Items from a data source:
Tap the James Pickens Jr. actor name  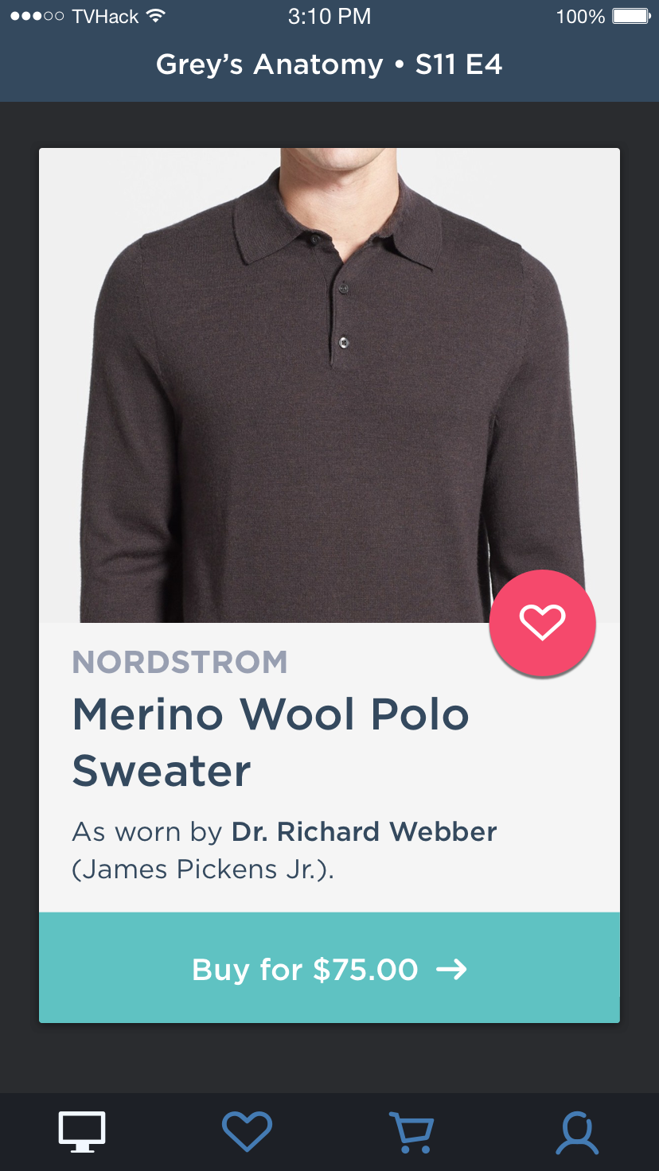coord(202,869)
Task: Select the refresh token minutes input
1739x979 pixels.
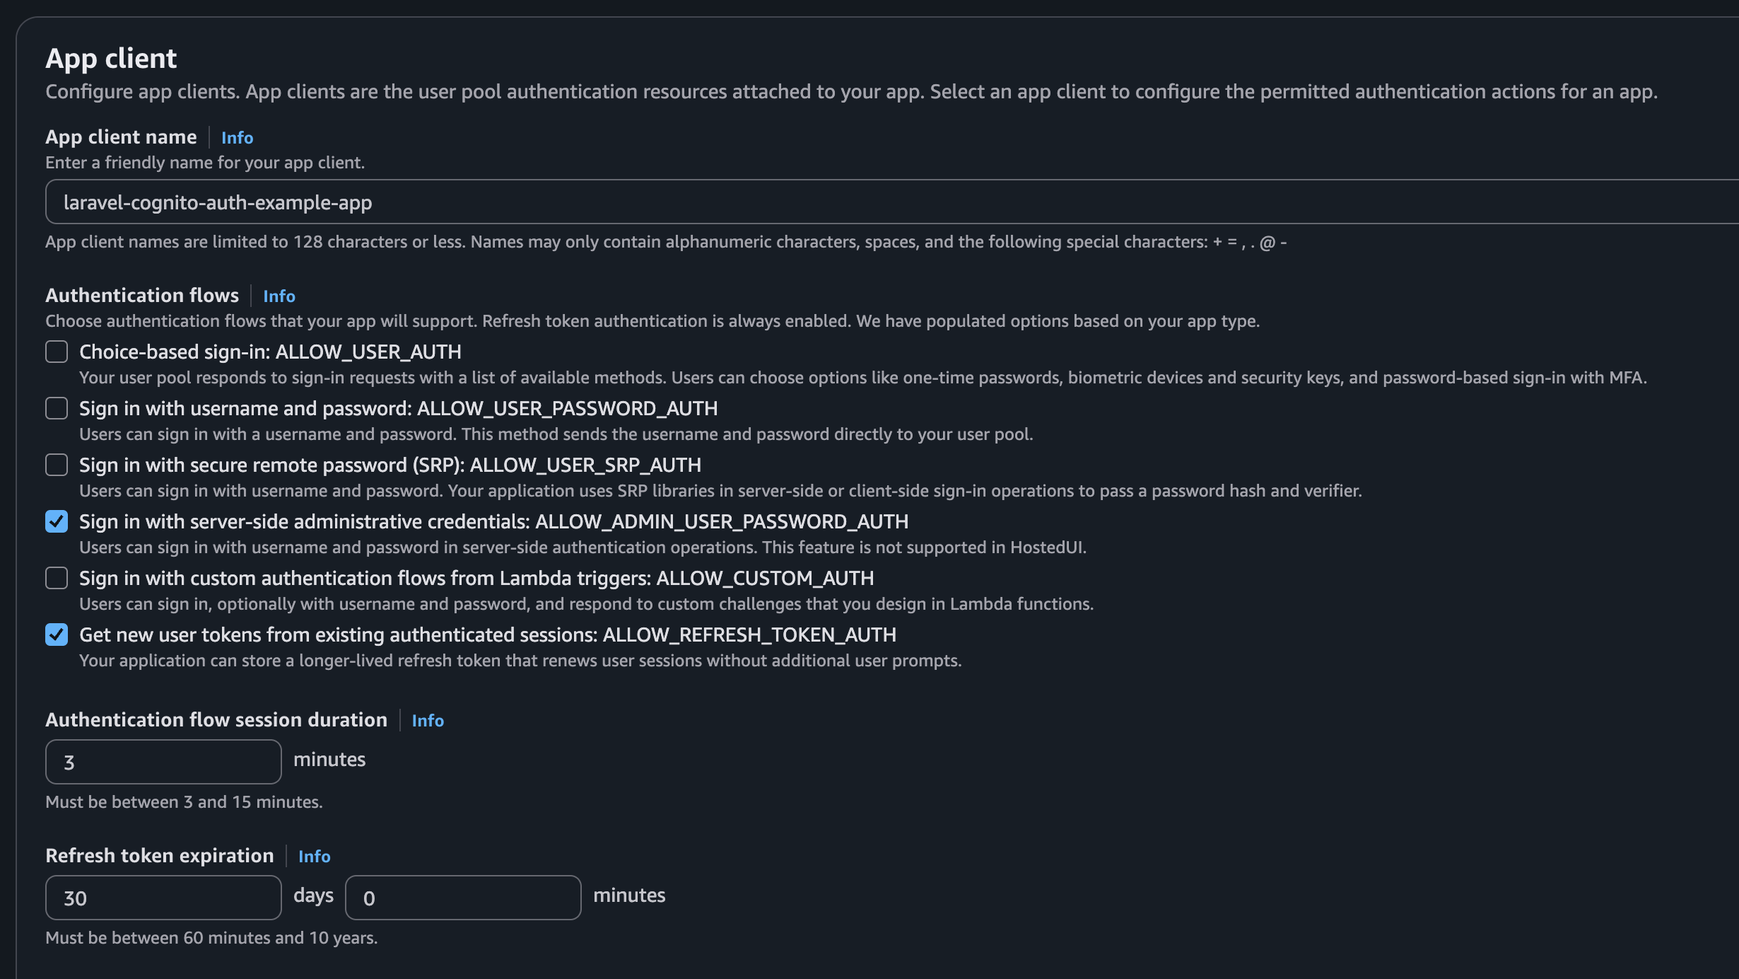Action: click(x=462, y=897)
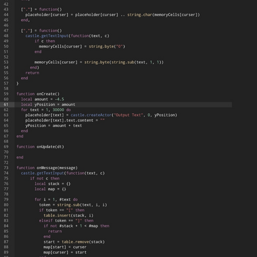Place cursor on the onUpdate function name
Viewport: 257px width, 257px height.
pos(46,146)
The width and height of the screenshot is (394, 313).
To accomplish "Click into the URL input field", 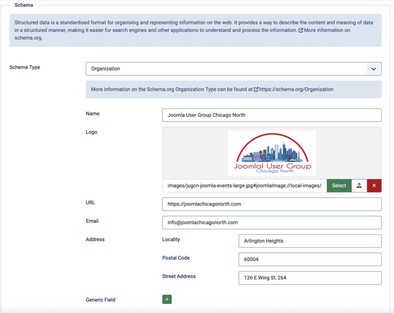I will (x=271, y=204).
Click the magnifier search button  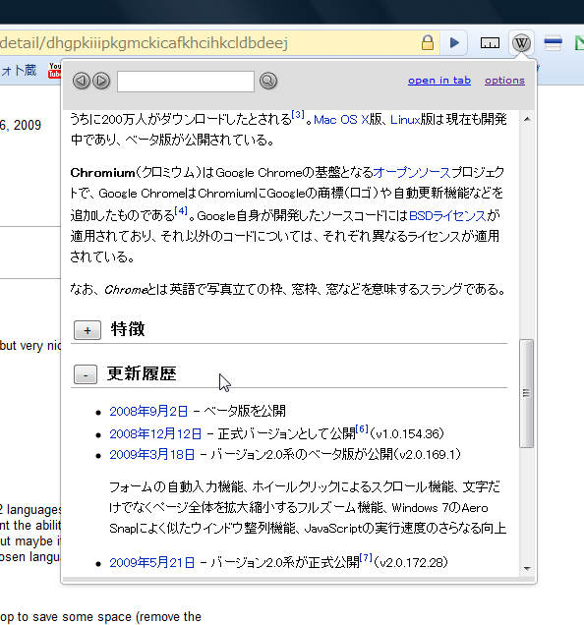268,81
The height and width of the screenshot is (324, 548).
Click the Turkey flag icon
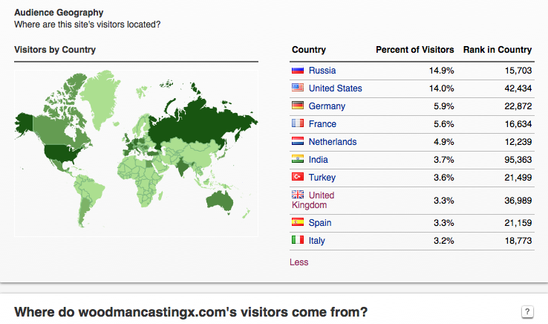(298, 178)
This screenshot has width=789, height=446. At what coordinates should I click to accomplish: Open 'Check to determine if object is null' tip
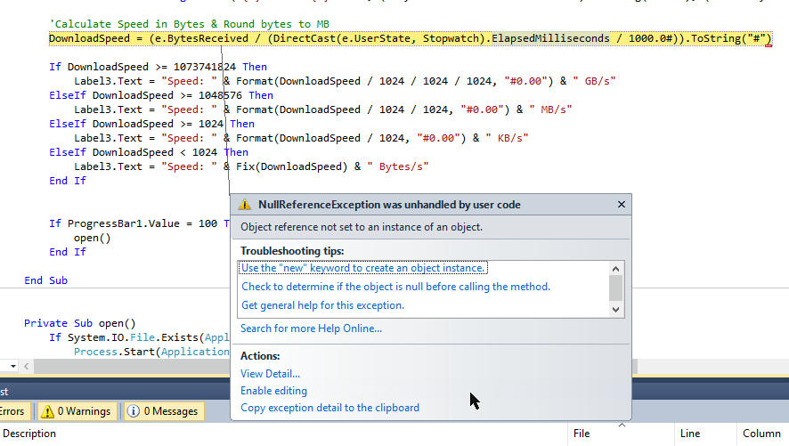[395, 287]
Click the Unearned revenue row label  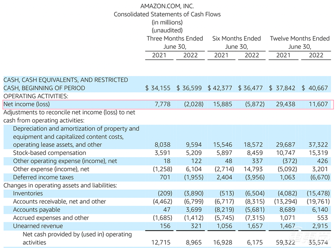(39, 226)
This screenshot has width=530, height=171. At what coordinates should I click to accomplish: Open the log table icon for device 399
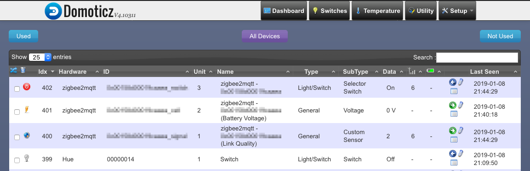(x=454, y=163)
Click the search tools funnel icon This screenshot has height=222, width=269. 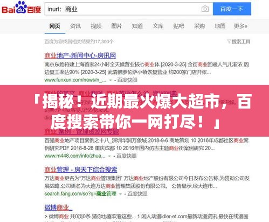click(229, 42)
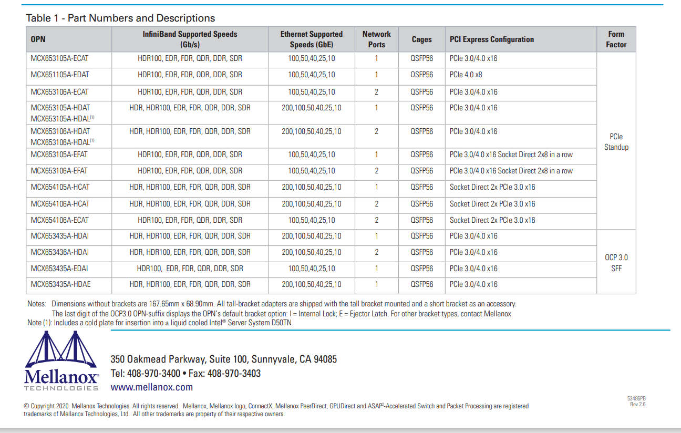This screenshot has height=433, width=681.
Task: Select the PCIe Standup form factor cell
Action: pos(616,142)
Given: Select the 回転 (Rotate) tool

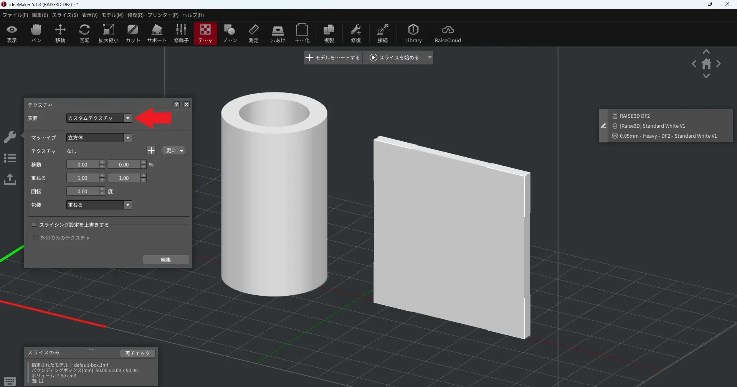Looking at the screenshot, I should pyautogui.click(x=84, y=33).
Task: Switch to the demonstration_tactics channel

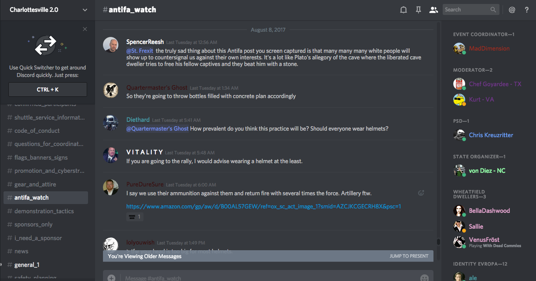Action: coord(44,211)
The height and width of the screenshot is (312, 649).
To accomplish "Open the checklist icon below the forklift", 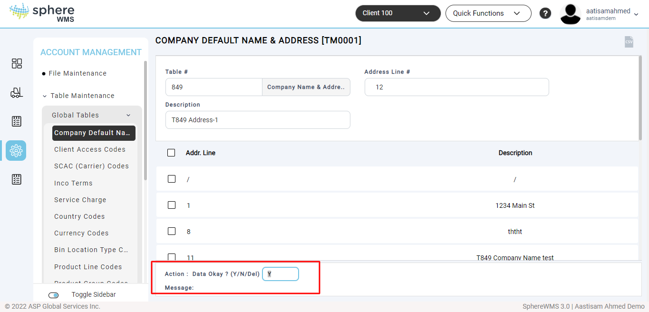I will pyautogui.click(x=17, y=121).
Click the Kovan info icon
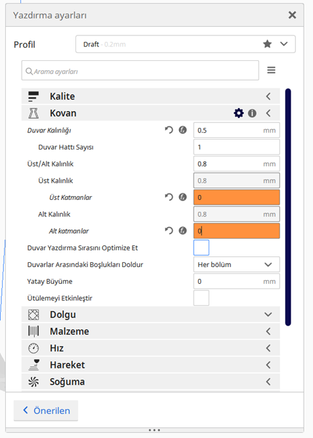 coord(252,113)
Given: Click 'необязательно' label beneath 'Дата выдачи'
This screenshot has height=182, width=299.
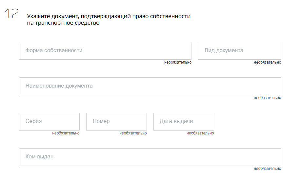Looking at the screenshot, I should tap(200, 133).
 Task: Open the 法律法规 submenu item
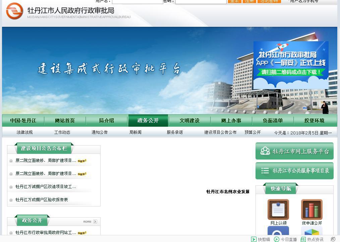tap(24, 132)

**WHAT YOU ARE ASKED TO DO:**
Make an exact copy of only those lines that run from the line with "Given: Click 'необязательно'" through the end of the records, excluding pictures.

**WRITTEN RESPONSE:**
Given: Click 'необязательно' label beneath 'Дата выдачи'
This screenshot has height=182, width=299.
Looking at the screenshot, I should tap(200, 133).
 Task: Open the 法律法规 submenu item
tap(24, 132)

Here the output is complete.